• **Exercise details**
Count the lines in the records below that contain the word "click". Reply with the number alone.

++++++++++++++++++++

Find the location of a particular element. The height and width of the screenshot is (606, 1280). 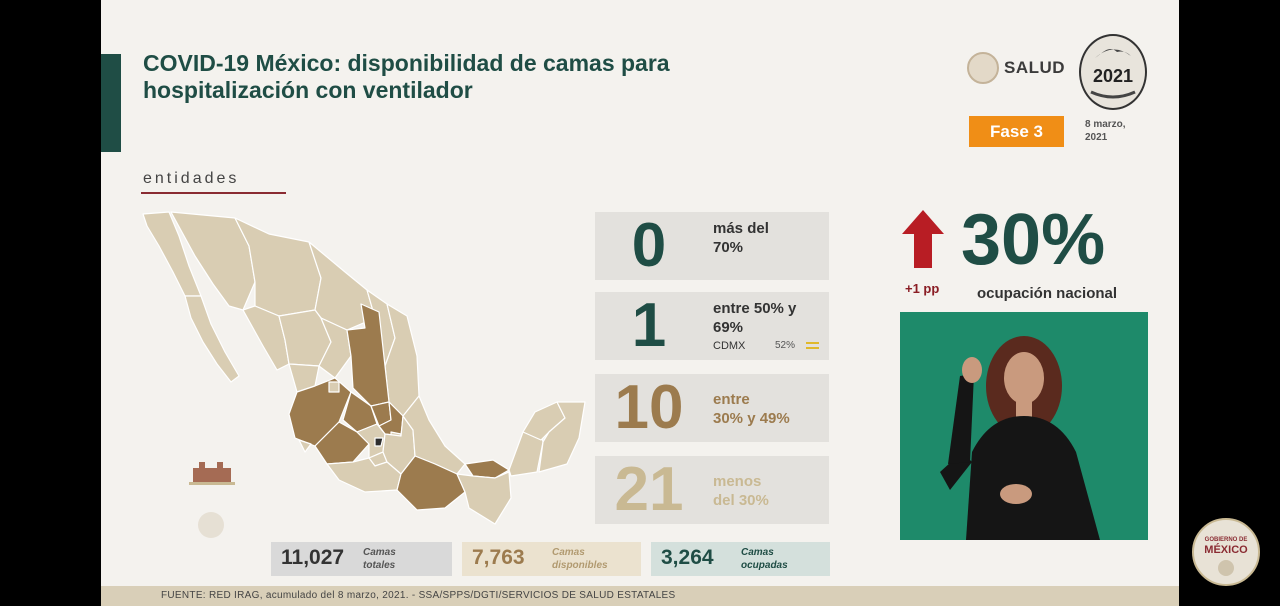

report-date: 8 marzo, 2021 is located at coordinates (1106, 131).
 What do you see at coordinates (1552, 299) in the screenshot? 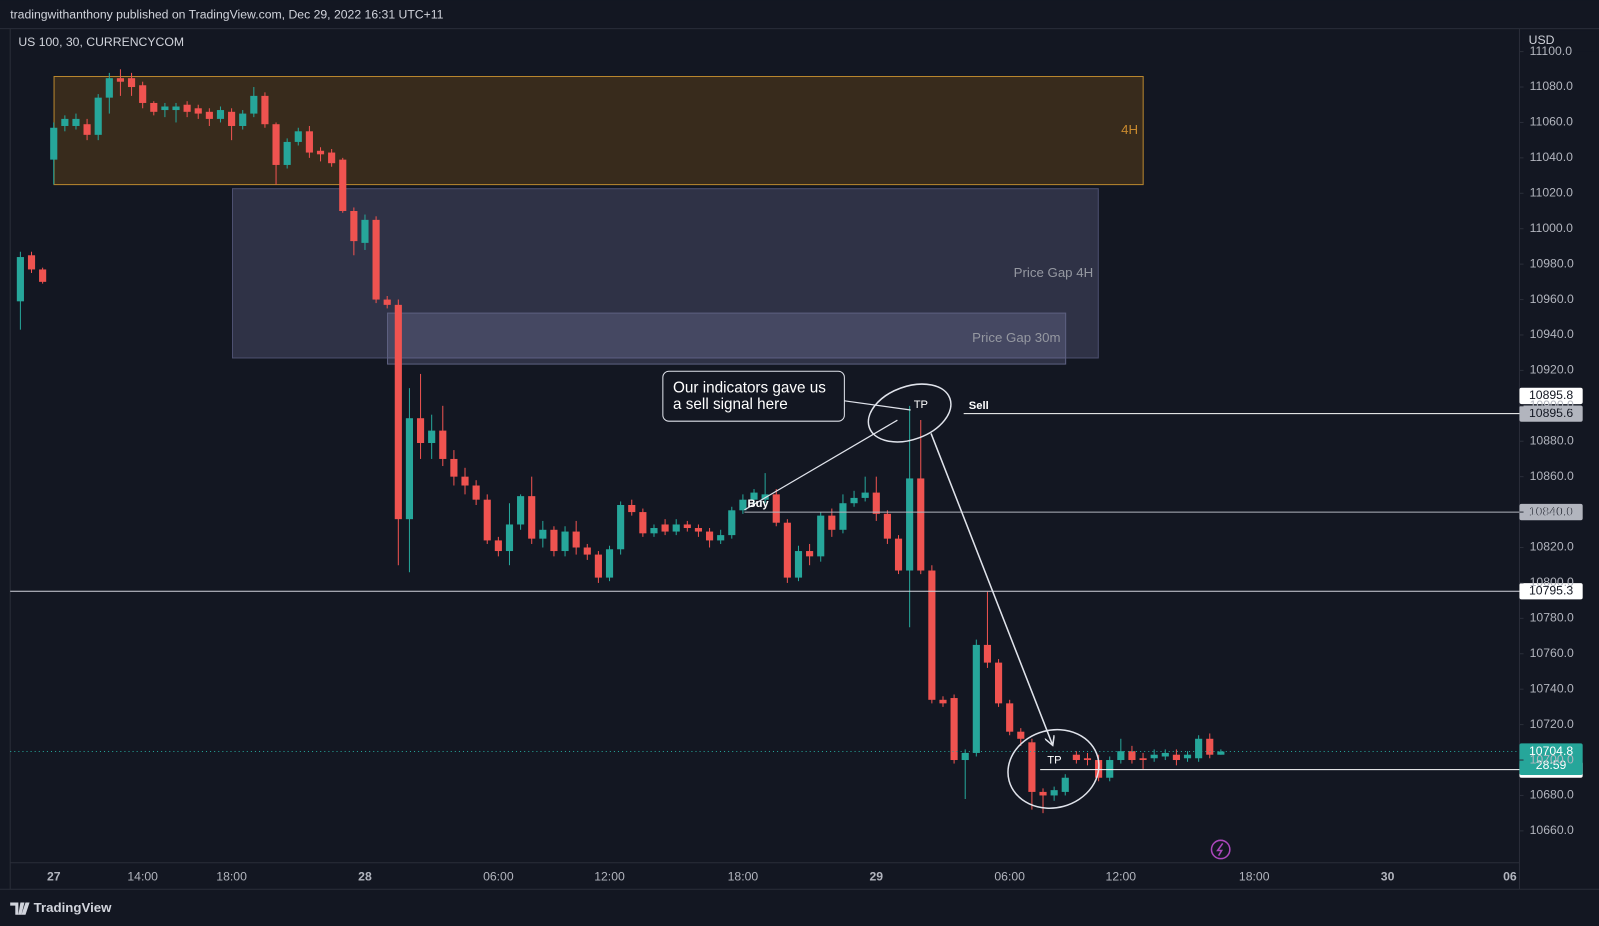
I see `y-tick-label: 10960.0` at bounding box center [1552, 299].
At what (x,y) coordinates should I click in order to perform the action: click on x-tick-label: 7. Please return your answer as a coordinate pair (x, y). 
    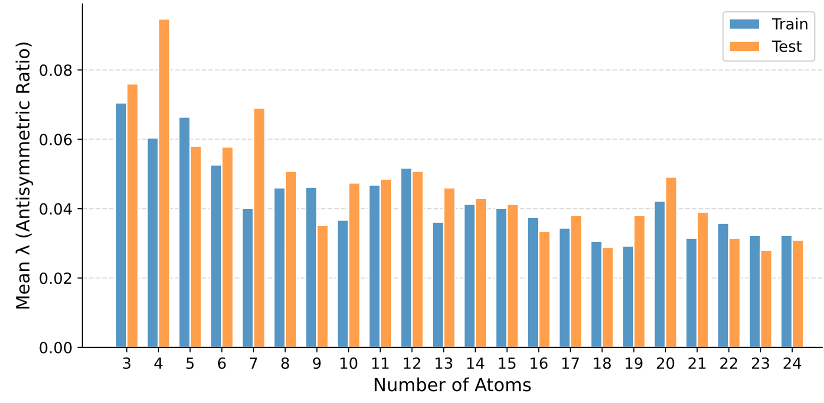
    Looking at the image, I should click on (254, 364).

++++++++++++++++++++

• **Answer section**
2